## [EXERCISE DETAILS]
Return all the records, each one exactly as given.
++++ RECORDS PROVIDED
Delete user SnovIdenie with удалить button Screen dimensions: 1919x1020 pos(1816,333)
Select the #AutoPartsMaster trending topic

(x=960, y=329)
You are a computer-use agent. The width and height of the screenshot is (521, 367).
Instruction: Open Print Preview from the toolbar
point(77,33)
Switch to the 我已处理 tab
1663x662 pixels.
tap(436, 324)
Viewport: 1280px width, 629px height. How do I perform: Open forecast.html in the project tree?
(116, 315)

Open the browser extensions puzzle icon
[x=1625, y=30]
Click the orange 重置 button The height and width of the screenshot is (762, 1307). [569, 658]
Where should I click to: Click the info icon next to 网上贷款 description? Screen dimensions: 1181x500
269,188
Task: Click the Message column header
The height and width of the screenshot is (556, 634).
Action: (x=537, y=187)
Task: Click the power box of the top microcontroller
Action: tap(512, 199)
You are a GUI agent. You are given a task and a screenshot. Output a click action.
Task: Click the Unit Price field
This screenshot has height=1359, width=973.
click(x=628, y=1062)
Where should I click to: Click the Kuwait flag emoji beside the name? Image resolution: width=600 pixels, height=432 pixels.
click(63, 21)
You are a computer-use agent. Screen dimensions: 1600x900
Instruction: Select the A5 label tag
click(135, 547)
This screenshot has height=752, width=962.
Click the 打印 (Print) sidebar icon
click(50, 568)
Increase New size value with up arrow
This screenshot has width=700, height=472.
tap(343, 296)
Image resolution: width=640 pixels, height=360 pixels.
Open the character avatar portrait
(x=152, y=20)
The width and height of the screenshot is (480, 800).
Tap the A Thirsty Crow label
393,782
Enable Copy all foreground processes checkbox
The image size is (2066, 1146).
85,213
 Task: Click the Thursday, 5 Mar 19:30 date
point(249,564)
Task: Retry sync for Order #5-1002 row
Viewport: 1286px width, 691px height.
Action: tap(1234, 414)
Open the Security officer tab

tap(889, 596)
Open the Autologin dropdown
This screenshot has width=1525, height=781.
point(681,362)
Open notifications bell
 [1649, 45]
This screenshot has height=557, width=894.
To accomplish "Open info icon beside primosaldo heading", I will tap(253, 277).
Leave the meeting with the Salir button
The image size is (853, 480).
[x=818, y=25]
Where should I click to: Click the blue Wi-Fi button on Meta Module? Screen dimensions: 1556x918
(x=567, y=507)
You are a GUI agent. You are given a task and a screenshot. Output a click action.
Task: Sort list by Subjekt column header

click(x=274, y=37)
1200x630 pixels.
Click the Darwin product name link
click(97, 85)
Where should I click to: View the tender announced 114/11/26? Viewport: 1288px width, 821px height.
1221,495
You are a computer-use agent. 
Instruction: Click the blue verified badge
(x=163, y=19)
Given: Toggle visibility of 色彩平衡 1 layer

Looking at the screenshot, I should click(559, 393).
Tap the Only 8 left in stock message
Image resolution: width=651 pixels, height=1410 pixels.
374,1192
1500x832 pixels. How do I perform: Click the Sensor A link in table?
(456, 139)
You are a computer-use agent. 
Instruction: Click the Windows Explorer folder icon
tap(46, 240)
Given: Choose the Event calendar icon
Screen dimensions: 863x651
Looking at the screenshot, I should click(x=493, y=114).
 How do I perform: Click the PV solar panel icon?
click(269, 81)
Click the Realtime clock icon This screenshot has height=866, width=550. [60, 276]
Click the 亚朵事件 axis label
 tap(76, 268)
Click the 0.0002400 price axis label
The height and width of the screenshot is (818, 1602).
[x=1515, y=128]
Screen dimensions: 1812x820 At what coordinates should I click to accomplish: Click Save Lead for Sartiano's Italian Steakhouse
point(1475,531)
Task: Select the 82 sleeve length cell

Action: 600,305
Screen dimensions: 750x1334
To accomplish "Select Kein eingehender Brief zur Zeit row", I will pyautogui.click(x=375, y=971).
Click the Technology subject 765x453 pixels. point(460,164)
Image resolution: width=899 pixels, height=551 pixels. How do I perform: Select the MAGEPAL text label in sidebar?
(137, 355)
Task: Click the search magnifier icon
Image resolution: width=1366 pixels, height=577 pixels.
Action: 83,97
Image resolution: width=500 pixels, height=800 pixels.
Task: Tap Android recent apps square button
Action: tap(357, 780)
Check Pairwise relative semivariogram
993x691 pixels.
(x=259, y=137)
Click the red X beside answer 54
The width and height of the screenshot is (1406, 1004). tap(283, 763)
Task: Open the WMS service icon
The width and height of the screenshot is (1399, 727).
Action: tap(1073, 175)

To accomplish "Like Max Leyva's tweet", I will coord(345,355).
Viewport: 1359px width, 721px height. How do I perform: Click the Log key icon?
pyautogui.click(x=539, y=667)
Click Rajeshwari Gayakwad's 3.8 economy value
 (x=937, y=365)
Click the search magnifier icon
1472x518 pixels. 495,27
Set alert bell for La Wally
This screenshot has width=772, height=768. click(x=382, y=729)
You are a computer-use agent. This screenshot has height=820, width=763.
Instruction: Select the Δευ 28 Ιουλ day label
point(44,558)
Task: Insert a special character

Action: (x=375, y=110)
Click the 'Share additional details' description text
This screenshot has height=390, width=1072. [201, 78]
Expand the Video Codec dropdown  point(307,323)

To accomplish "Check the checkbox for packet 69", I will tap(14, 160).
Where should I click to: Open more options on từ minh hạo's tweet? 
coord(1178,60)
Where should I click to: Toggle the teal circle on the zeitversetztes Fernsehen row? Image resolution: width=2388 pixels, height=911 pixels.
++++++++
## [EXERCISE SOLUTION]
Delete user SnovIdenie with удалить button Screen dimensions: 1919x1020 pos(1816,333)
Select the #AutoPartsMaster trending topic

(x=960, y=329)
You are a computer-use agent. The width and height of the screenshot is (521, 367).
Instruction: Open Print Preview from the toolbar
point(77,33)
Switch to the 我已处理 tab
1663x662 pixels.
tap(436, 324)
Viewport: 1280px width, 629px height. How do I perform: Open forecast.html in the project tree?
(116, 315)

Open the browser extensions puzzle icon
[x=1625, y=30]
Click the orange 重置 button The height and width of the screenshot is (762, 1307). [569, 658]
Where should I click to: Click the info icon next to 网上贷款 description? Screen dimensions: 1181x500
269,188
Task: Click the Message column header
The height and width of the screenshot is (556, 634).
Action: (x=537, y=187)
Task: Click the power box of the top microcontroller
Action: tap(512, 199)
You are a GUI agent. You are given a task and a screenshot. Output a click action.
Task: Click the Unit Price field
This screenshot has height=1359, width=973.
click(x=628, y=1062)
Where should I click to: Click the Kuwait flag emoji beside the name? Image resolution: width=600 pixels, height=432 pixels.
click(63, 21)
You are a computer-use agent. Screen dimensions: 1600x900
Instruction: Select the A5 label tag
click(135, 547)
This screenshot has height=752, width=962.
Click the 打印 (Print) sidebar icon
click(50, 568)
Increase New size value with up arrow
This screenshot has width=700, height=472.
tap(343, 296)
Image resolution: width=640 pixels, height=360 pixels.
Open the character avatar portrait
(x=152, y=20)
The width and height of the screenshot is (480, 800).
Tap the A Thirsty Crow label
393,782
Enable Copy all foreground processes checkbox
The image size is (2066, 1146).
85,213
 Task: Click the Thursday, 5 Mar 19:30 date
point(249,564)
Task: Retry sync for Order #5-1002 row
Viewport: 1286px width, 691px height.
Action: tap(1234, 414)
Open the Security officer tab

tap(889, 596)
Open the Autologin dropdown
This screenshot has width=1525, height=781.
point(681,362)
Open notifications bell
 [1649, 45]
This screenshot has height=557, width=894.
To accomplish "Open info icon beside primosaldo heading", I will tap(253, 277).
Leave the meeting with the Salir button
The image size is (853, 480).
[x=818, y=25]
Where should I click to: Click the blue Wi-Fi button on Meta Module? Screen dimensions: 1556x918
(x=567, y=507)
You are a GUI agent. You are given a task and a screenshot. Output a click action.
Task: Sort list by Subjekt column header

click(x=274, y=37)
1200x630 pixels.
Click the Darwin product name link
click(97, 85)
Where should I click to: View the tender announced 114/11/26? Viewport: 1288px width, 821px height.
1221,495
You are a computer-use agent. 
Instruction: Click the blue verified badge
(x=163, y=19)
Given: Toggle visibility of 色彩平衡 1 layer

Looking at the screenshot, I should click(559, 393).
Tap the Only 8 left in stock message
Image resolution: width=651 pixels, height=1410 pixels.
374,1192
1500x832 pixels. How do I perform: Click the Sensor A link in table?
(456, 139)
You are a computer-use agent. 
Instruction: Click the Windows Explorer folder icon
tap(46, 240)
Given: Choose the Event calendar icon
Screen dimensions: 863x651
Looking at the screenshot, I should click(x=493, y=114).
 How do I perform: Click the PV solar panel icon?
click(269, 81)
Click the Realtime clock icon This screenshot has height=866, width=550. [60, 276]
Click the 亚朵事件 axis label
 tap(76, 268)
Click the 0.0002400 price axis label
The height and width of the screenshot is (818, 1602).
[x=1515, y=128]
Screen dimensions: 1812x820 At what coordinates should I click to accomplish: Click Save Lead for Sartiano's Italian Steakhouse
point(1475,531)
Task: Select the 82 sleeve length cell

Action: 600,305
Screen dimensions: 750x1334
To accomplish "Select Kein eingehender Brief zur Zeit row", I will pyautogui.click(x=375, y=971).
Click the Technology subject 765x453 pixels. point(460,164)
Image resolution: width=899 pixels, height=551 pixels. How do I perform: Select the MAGEPAL text label in sidebar?
(137, 355)
Task: Click the search magnifier icon
Image resolution: width=1366 pixels, height=577 pixels.
Action: 83,97
Image resolution: width=500 pixels, height=800 pixels.
Task: Tap Android recent apps square button
Action: tap(357, 780)
Check Pairwise relative semivariogram
993x691 pixels.
(x=259, y=137)
Click the red X beside answer 54
The width and height of the screenshot is (1406, 1004). tap(283, 763)
Task: Open the WMS service icon
The width and height of the screenshot is (1399, 727).
Action: tap(1073, 175)

To accomplish "Like Max Leyva's tweet", I will coord(345,355).
Viewport: 1359px width, 721px height. How do I perform: Click the Log key icon?
pyautogui.click(x=539, y=667)
Click Rajeshwari Gayakwad's 3.8 economy value
 (x=937, y=365)
Click the search magnifier icon
1472x518 pixels. 495,27
Set alert bell for La Wally
This screenshot has width=772, height=768. click(x=382, y=729)
You are a computer-use agent. This screenshot has height=820, width=763.
Instruction: Select the Δευ 28 Ιουλ day label
point(44,558)
Task: Insert a special character

Action: (x=375, y=110)
Click the 'Share additional details' description text
This screenshot has height=390, width=1072. [201, 78]
Expand the Video Codec dropdown  point(307,323)

To accomplish "Check the checkbox for packet 69", I will tap(14, 160).
Where should I click to: Open more options on từ minh hạo's tweet? 
coord(1178,60)
Where should I click to: Toggle the teal circle on the zeitversetztes Fernsehen row? Image resolution: width=2388 pixels, height=911 pixels.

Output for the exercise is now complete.